Vitamin D deficiency affects about two in three South Africans and may be a major underlying cause of illness and serious infections, according to top SA nutritional consultant, Vanessa Ascencao.
Ascencao was responding to a recent international study which found Cape Town residents, in particular, were at risk of vitamin D deficiency in winter when UVB exposure from sunlight was extremely low, making it harder to fight disease and infection. The study said vitamin D supplementation may reverse deficiency and even slow down HIV infection.
The study by scientists from the Universities of Cape Town, Stellenbosch, and Pennsylvania State in the US examined 100 healthy Khayelitsha and Bellville adults between 18 and 24-years-old. A statement from UCT said: “The results suggest that vitamin D supplementation
may prevent winter anaemia and boost white blood cell count, possibly serving as a cost-effective intervention to reduce risk of HIV infection and slow down HIV progression in infected individuals”.
The study further showed that 63% of Capetonians are deficient while Ascencao said an independent pilot study showed only two of 17 South Africans tested across the country had adequate vitamin D levels.

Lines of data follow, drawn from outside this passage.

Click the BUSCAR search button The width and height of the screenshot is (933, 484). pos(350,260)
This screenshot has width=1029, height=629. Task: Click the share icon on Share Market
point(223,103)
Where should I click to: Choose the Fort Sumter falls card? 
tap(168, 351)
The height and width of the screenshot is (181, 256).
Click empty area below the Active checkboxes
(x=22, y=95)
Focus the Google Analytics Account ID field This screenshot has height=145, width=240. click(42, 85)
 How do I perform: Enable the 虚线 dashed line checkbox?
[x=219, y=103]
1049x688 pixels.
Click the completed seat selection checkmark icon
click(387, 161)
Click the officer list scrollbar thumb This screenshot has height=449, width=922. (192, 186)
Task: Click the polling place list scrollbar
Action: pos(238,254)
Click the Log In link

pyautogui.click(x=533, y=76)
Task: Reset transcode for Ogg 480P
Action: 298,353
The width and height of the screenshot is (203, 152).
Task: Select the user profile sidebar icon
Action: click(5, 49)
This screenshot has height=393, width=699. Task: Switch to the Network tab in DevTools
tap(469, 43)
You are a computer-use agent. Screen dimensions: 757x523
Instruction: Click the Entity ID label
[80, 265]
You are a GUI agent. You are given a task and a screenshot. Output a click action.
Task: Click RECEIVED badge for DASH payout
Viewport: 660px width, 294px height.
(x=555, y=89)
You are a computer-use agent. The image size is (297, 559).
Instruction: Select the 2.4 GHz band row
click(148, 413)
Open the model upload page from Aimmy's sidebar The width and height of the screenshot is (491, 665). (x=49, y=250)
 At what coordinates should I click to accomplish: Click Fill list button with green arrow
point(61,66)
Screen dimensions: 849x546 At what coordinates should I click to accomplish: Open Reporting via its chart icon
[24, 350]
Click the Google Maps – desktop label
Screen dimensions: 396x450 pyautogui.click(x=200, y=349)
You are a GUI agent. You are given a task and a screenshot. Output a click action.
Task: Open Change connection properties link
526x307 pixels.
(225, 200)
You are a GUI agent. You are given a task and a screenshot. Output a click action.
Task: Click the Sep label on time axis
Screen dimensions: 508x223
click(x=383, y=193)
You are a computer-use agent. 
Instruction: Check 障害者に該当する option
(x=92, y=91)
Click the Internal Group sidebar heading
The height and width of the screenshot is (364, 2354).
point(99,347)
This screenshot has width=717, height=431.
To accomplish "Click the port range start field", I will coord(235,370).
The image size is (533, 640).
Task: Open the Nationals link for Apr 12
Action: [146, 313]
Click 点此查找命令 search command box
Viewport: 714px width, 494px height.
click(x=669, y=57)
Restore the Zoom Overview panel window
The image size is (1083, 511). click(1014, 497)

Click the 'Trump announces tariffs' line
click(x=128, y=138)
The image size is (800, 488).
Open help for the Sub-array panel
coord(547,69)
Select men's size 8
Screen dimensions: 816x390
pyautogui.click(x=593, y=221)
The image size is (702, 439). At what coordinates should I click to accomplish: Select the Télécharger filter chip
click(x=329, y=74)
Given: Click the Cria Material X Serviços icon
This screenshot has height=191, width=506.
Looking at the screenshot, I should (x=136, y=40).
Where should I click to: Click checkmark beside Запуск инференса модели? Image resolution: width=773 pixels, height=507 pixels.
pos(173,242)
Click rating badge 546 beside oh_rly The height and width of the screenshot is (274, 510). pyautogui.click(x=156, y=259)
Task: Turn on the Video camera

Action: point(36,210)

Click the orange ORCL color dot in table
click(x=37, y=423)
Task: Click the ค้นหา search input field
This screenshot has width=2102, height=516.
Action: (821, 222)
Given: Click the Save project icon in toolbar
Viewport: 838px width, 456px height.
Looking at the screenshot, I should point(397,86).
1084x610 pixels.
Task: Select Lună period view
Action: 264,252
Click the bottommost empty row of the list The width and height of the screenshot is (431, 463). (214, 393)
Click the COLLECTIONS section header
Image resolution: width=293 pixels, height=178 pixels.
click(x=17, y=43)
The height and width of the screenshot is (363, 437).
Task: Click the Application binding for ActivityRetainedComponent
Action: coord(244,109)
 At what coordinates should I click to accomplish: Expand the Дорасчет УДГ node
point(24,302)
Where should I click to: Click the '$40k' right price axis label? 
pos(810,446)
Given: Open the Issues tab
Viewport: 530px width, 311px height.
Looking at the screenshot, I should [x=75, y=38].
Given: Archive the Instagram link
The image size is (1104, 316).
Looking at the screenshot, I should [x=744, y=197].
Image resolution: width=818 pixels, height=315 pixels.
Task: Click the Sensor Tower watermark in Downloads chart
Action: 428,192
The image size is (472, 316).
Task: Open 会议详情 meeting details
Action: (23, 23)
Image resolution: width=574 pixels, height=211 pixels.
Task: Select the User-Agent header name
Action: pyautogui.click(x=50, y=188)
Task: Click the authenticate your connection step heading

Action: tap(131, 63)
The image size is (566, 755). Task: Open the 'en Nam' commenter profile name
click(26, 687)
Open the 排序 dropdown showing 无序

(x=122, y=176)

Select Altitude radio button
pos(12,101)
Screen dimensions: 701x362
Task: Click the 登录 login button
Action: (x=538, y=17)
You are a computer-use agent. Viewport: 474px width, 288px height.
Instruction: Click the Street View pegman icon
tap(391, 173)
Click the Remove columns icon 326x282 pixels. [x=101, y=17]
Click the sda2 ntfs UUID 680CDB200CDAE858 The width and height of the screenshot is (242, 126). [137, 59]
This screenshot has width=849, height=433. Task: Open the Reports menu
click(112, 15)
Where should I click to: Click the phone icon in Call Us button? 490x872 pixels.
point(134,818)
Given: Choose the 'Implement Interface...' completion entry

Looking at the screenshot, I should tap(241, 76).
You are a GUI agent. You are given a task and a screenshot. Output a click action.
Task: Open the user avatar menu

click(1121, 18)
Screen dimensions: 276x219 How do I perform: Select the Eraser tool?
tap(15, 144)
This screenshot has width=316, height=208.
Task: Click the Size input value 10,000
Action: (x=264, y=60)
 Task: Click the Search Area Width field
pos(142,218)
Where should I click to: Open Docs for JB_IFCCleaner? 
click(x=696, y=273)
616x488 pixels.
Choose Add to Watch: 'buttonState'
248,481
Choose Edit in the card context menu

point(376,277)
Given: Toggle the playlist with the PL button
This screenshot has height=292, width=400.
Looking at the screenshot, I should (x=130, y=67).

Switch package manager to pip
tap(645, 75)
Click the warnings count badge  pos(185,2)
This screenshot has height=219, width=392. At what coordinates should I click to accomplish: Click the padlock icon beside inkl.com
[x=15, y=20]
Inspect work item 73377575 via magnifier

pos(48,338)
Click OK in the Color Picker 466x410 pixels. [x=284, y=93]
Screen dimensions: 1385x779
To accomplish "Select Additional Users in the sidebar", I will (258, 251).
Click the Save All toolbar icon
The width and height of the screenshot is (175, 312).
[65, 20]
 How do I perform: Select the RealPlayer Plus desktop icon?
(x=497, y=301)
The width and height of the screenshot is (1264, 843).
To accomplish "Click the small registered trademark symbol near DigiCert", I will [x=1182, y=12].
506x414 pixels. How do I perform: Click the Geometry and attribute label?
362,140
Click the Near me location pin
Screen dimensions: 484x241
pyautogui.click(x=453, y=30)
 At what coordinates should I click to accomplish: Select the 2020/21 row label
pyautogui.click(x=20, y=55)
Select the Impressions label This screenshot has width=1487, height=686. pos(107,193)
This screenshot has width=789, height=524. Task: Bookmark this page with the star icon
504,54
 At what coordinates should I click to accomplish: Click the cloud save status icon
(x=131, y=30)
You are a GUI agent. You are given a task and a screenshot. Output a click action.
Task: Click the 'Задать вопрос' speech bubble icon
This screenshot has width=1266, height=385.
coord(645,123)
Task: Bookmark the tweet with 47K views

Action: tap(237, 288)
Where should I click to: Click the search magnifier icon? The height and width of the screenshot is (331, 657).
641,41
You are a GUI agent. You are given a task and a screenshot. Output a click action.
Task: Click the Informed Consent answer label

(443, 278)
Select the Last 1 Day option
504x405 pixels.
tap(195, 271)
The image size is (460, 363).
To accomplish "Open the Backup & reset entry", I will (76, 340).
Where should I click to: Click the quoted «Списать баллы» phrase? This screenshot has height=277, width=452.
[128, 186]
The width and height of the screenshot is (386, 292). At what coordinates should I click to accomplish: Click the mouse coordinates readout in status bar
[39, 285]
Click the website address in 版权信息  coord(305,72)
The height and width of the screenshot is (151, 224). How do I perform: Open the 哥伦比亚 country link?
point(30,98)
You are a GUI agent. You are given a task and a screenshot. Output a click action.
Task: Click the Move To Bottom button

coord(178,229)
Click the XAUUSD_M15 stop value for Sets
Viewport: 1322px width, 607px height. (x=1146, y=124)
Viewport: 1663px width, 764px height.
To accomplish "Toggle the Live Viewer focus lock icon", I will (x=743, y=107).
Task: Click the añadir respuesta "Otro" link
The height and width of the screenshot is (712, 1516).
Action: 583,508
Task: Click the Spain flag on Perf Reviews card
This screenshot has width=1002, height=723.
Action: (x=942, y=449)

“Some scientists consider this an unrecognised global epidemic and the world’s single deadliest vitamin deficiency as it has been linked to diabetes, osteoporosis, rheumatoid arthritis, inflammatory bowel disease, multiple sclerosis, and autism. Vitamin D, along with a healthy diet and lifestyle, may be the most important factor in fighting infections, including flu and HIV,” said Ascencao.
In addition to direct sunlight on exposed skin for at least 20 minutes a day, Ascencao said foods high in vitamin D include fish oils and fatty fish, mushrooms, liver, and egg yolk. She added that the most effective supplementation was via vitamin D mouth sprays.